2024 to 2027 Mayor's Multi-Year Budget





On January 31, Mayor Josh Morgan released his 2024-2027 Multi-Year Budget. A new requirement under the Strong Mayor Powers and Duties as delegated by the Province of Ontario, the Mayor’s Budget must be released and made available to the public before February 1 each year. The Mayor’s Multi-Year Budget for 2024-2027 takes into consideration the Business Cases and Multi-Year Budgets released by Civic Administration on December 12, 2023. It also takes into consideration public input and feedback collected during extensive community consultation throughout December and January.

Budget Committee meetings are scheduled to take place throughout the month of February, as needed. These meetings are an opportunity for Council members to put forward and debate amendments to the Mayor’s Budget.




2024 to 2027 Budget Process

Earlier in 2023, City Council approved the 2023-2027 Strategic Plan. This plan identifies the shared vision, mission and priorities that will guide the City's next five years.

To provide a starting point to the Budget process, on December 12, 2023, at the Strategic Priorities and Policy Committee, City staff released the City of London’s three draft budgets and gave a presentation related to these budgets. The City uses a four-year cycle to budget (2024 to 2027). The City has three budgets:

  • Property Tax Budget
  • Water Budget, and
  • Wastewater and Treatment Budget.
________
Check each statement against the budget text and answer yes or no, quoting the words from the text that settle it. (a) The Mayor's Budget must be made public before February 1 each year. (b) City staff released the draft budgets at a Budget Committee meeting. (c) The City budgets on a three-year cycle.

**Dataset section**:
________
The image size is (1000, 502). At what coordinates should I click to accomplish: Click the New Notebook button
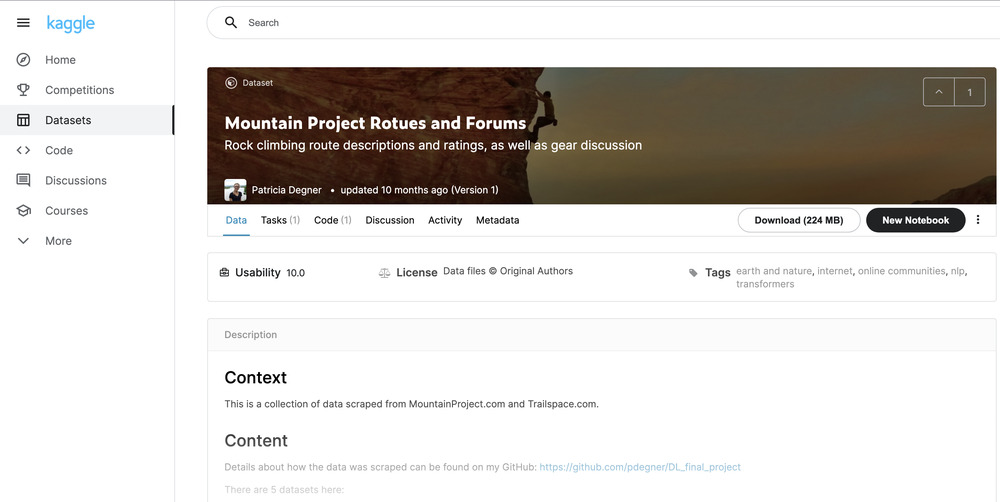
________
**Finished task**:
(a) Yes: "the Mayor’s Budget must be released and made available to the public before February 1 each year"
(b) No: "on December 12, 2023, at the Strategic Priorities and Policy Committee, City staff released the City of London’s three draft budgets"
(c) No: "The City uses a four-year cycle to budget (2024 to 2027)."